> _EXERCISE_
Your answer must consist of every line from the data below that includes the word "address".

(GIVEN RECORDS begins)

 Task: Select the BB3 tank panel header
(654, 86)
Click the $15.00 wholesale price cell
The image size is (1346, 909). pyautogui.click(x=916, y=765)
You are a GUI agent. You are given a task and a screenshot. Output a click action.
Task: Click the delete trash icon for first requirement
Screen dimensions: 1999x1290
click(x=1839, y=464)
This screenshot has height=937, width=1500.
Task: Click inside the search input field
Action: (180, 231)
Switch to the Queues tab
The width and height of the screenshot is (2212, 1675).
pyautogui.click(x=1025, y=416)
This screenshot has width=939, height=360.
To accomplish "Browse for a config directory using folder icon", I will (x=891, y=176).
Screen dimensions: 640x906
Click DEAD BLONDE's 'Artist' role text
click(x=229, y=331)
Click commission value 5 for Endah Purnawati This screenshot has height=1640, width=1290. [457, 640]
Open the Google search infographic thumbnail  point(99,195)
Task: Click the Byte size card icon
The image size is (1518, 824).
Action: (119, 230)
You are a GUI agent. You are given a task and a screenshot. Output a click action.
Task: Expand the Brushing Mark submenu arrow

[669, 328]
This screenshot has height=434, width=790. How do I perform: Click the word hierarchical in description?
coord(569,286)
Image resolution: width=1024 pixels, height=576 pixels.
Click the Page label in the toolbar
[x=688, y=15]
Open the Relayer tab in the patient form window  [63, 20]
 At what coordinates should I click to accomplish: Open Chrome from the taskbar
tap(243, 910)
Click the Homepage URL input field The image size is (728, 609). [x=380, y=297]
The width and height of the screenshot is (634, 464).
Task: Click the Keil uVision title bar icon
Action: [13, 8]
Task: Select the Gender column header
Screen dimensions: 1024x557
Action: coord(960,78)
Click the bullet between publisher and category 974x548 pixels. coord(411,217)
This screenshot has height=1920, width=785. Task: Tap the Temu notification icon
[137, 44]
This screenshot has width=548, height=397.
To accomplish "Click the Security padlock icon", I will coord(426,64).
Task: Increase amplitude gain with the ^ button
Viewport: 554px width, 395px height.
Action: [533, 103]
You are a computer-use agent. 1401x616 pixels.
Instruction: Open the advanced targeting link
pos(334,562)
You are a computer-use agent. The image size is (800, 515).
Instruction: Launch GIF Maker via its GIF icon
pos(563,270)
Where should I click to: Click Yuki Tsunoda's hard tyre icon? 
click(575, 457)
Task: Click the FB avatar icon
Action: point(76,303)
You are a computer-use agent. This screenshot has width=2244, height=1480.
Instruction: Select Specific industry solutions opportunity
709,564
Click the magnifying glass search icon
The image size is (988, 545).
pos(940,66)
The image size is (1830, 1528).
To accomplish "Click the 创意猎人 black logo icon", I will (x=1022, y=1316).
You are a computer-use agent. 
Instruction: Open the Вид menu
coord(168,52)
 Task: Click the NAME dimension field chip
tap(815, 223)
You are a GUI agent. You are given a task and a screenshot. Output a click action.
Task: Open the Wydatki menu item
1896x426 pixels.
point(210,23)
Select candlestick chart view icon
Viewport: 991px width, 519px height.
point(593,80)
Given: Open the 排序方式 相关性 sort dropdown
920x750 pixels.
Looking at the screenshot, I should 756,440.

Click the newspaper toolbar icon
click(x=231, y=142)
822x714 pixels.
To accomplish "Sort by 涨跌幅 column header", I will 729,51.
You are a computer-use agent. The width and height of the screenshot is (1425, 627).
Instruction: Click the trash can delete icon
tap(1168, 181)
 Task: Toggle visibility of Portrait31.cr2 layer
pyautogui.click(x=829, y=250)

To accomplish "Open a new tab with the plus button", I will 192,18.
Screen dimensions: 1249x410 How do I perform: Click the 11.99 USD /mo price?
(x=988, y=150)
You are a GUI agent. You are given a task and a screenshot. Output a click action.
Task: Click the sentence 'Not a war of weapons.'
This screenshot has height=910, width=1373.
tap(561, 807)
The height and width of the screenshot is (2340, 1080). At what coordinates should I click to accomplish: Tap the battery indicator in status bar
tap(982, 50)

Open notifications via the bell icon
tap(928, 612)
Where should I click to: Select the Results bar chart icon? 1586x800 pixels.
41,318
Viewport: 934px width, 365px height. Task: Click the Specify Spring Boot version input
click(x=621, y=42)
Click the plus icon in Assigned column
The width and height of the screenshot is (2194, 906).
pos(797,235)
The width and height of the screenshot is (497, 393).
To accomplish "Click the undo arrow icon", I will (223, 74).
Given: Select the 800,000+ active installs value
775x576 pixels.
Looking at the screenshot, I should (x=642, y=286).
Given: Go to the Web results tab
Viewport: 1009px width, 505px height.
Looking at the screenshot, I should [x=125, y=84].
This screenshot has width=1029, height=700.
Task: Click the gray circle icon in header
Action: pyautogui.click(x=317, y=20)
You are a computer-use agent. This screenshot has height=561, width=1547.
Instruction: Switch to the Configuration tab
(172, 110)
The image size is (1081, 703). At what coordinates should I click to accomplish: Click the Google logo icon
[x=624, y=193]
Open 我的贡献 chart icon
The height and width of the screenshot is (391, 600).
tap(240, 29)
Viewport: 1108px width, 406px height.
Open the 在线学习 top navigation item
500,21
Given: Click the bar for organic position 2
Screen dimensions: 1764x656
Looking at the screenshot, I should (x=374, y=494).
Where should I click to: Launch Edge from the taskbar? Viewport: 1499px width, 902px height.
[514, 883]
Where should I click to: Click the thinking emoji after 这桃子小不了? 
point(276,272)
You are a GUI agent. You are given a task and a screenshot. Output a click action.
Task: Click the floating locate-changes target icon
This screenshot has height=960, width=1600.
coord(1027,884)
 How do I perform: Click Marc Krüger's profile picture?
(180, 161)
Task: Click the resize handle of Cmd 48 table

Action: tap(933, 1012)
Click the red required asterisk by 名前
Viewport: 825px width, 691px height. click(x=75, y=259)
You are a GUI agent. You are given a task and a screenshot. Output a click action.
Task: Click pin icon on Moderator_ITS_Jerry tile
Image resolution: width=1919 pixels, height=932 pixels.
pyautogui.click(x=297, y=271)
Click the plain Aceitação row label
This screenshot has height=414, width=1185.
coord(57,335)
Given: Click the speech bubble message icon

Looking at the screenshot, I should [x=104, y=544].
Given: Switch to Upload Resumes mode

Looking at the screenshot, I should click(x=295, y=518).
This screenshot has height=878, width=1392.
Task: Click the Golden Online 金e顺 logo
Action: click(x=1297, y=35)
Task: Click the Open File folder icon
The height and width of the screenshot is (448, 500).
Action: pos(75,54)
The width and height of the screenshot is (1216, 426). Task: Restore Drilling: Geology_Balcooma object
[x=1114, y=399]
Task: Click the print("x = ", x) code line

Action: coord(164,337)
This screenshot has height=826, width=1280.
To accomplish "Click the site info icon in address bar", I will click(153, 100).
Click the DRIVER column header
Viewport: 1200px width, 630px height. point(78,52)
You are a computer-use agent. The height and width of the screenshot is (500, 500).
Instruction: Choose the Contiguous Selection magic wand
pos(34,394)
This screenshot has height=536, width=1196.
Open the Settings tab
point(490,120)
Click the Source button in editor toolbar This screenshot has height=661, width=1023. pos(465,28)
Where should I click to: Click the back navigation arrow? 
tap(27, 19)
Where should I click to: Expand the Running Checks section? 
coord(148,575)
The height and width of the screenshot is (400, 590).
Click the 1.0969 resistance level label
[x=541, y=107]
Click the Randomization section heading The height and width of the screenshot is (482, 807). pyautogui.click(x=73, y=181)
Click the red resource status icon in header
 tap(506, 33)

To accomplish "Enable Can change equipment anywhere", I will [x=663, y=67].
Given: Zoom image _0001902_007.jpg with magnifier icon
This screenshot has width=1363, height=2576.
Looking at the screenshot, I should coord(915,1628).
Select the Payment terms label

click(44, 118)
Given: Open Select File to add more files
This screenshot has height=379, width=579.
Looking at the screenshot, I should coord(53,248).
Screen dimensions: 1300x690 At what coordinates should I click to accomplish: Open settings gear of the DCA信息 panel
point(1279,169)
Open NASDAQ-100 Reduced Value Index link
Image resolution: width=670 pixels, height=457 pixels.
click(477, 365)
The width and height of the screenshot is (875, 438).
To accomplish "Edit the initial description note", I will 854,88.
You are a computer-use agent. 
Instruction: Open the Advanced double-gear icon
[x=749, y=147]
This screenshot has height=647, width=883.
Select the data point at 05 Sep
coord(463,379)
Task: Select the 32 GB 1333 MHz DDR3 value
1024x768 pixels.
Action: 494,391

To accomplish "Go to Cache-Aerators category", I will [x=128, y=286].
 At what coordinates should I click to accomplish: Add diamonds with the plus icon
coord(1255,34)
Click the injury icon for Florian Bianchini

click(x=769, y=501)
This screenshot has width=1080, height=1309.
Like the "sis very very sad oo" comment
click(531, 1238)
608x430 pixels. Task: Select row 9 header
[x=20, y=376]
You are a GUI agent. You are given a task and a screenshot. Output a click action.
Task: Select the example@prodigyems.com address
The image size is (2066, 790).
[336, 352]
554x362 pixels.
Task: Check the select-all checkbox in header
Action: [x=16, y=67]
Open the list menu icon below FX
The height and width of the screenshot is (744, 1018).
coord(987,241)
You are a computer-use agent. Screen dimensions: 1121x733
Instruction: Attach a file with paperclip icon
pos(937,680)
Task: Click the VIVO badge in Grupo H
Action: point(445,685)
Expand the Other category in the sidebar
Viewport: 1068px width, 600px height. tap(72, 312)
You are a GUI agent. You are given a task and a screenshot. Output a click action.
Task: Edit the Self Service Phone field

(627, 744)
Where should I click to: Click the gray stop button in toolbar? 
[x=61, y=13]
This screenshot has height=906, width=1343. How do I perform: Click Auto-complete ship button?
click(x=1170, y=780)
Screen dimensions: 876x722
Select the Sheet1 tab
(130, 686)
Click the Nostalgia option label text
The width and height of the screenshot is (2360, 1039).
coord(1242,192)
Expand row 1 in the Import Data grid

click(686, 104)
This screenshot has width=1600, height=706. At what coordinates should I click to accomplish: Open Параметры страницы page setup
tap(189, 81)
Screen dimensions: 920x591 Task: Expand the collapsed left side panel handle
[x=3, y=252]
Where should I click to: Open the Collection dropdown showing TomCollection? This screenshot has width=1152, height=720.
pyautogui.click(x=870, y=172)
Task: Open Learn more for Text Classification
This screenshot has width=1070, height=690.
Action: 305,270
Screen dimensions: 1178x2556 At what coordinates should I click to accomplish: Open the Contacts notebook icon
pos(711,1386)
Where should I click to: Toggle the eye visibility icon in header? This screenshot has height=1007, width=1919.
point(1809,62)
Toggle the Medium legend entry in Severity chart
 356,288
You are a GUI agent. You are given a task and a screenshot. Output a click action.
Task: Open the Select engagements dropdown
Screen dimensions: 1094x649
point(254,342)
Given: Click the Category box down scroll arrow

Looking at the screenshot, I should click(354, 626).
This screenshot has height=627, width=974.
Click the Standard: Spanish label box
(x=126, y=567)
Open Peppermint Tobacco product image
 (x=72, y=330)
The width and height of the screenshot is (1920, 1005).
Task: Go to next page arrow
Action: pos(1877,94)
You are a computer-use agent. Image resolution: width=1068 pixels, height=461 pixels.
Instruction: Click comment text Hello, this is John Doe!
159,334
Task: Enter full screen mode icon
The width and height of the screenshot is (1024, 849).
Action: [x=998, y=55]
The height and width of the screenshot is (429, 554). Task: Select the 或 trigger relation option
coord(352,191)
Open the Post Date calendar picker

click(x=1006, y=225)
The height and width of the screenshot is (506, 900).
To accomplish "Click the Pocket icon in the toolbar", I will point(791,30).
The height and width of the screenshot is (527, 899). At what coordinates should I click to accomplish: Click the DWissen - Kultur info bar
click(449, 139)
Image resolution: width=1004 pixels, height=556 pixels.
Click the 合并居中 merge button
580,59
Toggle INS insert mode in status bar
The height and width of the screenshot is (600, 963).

(GIVEN RECORDS ends)

> _OUTPUT FOR THIS EXERCISE_
To accomplish "Click the site info icon in address bar", I will click(153, 100).
Task: Select the example@prodigyems.com address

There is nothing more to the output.